── Record set ──

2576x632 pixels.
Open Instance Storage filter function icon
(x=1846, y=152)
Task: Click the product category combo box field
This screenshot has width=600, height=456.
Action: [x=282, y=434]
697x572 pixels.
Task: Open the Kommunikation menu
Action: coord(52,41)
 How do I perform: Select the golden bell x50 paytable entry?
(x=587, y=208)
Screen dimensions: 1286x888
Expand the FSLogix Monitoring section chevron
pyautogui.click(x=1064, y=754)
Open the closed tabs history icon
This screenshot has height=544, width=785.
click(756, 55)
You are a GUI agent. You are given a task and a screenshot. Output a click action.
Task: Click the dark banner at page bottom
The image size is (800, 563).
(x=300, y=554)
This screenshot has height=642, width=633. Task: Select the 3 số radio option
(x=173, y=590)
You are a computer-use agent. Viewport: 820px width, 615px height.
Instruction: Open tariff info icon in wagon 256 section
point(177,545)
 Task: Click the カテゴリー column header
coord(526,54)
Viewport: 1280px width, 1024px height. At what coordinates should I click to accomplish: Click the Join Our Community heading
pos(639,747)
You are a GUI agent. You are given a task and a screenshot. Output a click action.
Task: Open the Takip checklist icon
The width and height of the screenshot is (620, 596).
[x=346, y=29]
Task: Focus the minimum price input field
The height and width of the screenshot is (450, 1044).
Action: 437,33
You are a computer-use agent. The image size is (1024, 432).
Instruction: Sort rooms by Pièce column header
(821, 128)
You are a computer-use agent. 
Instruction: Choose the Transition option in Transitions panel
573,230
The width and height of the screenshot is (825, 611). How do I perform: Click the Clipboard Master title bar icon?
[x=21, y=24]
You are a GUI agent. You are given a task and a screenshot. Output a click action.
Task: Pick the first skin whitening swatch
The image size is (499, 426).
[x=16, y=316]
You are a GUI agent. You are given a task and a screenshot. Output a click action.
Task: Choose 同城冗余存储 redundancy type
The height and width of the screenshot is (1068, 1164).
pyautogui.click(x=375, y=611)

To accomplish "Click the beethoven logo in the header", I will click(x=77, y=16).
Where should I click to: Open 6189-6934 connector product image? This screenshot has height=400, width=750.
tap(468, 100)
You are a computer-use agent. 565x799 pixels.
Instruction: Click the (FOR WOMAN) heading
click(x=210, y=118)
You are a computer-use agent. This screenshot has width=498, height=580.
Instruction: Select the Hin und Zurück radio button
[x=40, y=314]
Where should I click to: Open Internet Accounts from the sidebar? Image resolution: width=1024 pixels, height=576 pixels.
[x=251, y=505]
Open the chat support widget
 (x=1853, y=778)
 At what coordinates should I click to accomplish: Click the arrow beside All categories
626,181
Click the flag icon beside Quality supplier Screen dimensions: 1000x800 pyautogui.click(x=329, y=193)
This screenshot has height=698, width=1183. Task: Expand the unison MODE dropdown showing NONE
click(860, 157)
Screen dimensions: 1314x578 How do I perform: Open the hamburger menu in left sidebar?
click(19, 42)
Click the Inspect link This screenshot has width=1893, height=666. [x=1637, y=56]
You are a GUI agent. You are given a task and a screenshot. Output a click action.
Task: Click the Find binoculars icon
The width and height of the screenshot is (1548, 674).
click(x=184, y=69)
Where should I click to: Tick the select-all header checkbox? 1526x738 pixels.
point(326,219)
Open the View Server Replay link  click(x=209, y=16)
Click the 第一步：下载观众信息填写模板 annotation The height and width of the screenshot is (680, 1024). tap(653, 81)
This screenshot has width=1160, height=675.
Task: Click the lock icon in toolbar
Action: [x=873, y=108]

───

* [Exercise]
Your answer must be the full listing above, printed exactly as it stands.

* [Solution for this problem]
2576x632 pixels.
Open Instance Storage filter function icon
(x=1846, y=152)
Task: Click the product category combo box field
This screenshot has width=600, height=456.
Action: [x=282, y=434]
697x572 pixels.
Task: Open the Kommunikation menu
Action: coord(52,41)
 How do I perform: Select the golden bell x50 paytable entry?
(x=587, y=208)
Screen dimensions: 1286x888
Expand the FSLogix Monitoring section chevron
pyautogui.click(x=1064, y=754)
Open the closed tabs history icon
This screenshot has height=544, width=785.
click(756, 55)
You are a GUI agent. You are given a task and a screenshot. Output a click action.
Task: Click the dark banner at page bottom
The image size is (800, 563).
(x=300, y=554)
This screenshot has height=642, width=633. Task: Select the 3 số radio option
(x=173, y=590)
You are a computer-use agent. Viewport: 820px width, 615px height.
Instruction: Open tariff info icon in wagon 256 section
point(177,545)
 Task: Click the カテゴリー column header
coord(526,54)
Viewport: 1280px width, 1024px height. At what coordinates should I click to accomplish: Click the Join Our Community heading
pos(639,747)
You are a GUI agent. You are given a task and a screenshot. Output a click action.
Task: Open the Takip checklist icon
The width and height of the screenshot is (620, 596).
[x=346, y=29]
Task: Focus the minimum price input field
The height and width of the screenshot is (450, 1044).
Action: 437,33
You are a computer-use agent. The image size is (1024, 432).
Instruction: Sort rooms by Pièce column header
(821, 128)
You are a computer-use agent. 
Instruction: Choose the Transition option in Transitions panel
573,230
The width and height of the screenshot is (825, 611). How do I perform: Click the Clipboard Master title bar icon?
[x=21, y=24]
You are a GUI agent. You are given a task and a screenshot. Output a click action.
Task: Pick the first skin whitening swatch
The image size is (499, 426).
[x=16, y=316]
You are a GUI agent. You are given a task and a screenshot. Output a click action.
Task: Choose 同城冗余存储 redundancy type
The height and width of the screenshot is (1068, 1164).
pyautogui.click(x=375, y=611)

To accomplish "Click the beethoven logo in the header", I will click(x=77, y=16).
Where should I click to: Open 6189-6934 connector product image? This screenshot has height=400, width=750.
tap(468, 100)
You are a computer-use agent. 565x799 pixels.
Instruction: Click the (FOR WOMAN) heading
click(x=210, y=118)
You are a computer-use agent. This screenshot has width=498, height=580.
Instruction: Select the Hin und Zurück radio button
[x=40, y=314]
Where should I click to: Open Internet Accounts from the sidebar? Image resolution: width=1024 pixels, height=576 pixels.
[x=251, y=505]
Open the chat support widget
 (x=1853, y=778)
 At what coordinates should I click to accomplish: Click the arrow beside All categories
626,181
Click the flag icon beside Quality supplier Screen dimensions: 1000x800 pyautogui.click(x=329, y=193)
This screenshot has height=698, width=1183. Task: Expand the unison MODE dropdown showing NONE
click(860, 157)
Screen dimensions: 1314x578 How do I perform: Open the hamburger menu in left sidebar?
click(19, 42)
Click the Inspect link This screenshot has width=1893, height=666. [x=1637, y=56]
You are a GUI agent. You are given a task and a screenshot. Output a click action.
Task: Click the Find binoculars icon
The width and height of the screenshot is (1548, 674).
click(x=184, y=69)
Where should I click to: Tick the select-all header checkbox? 1526x738 pixels.
point(326,219)
Open the View Server Replay link  click(x=209, y=16)
Click the 第一步：下载观众信息填写模板 annotation The height and width of the screenshot is (680, 1024). tap(653, 81)
This screenshot has width=1160, height=675.
Task: Click the lock icon in toolbar
Action: [x=873, y=108]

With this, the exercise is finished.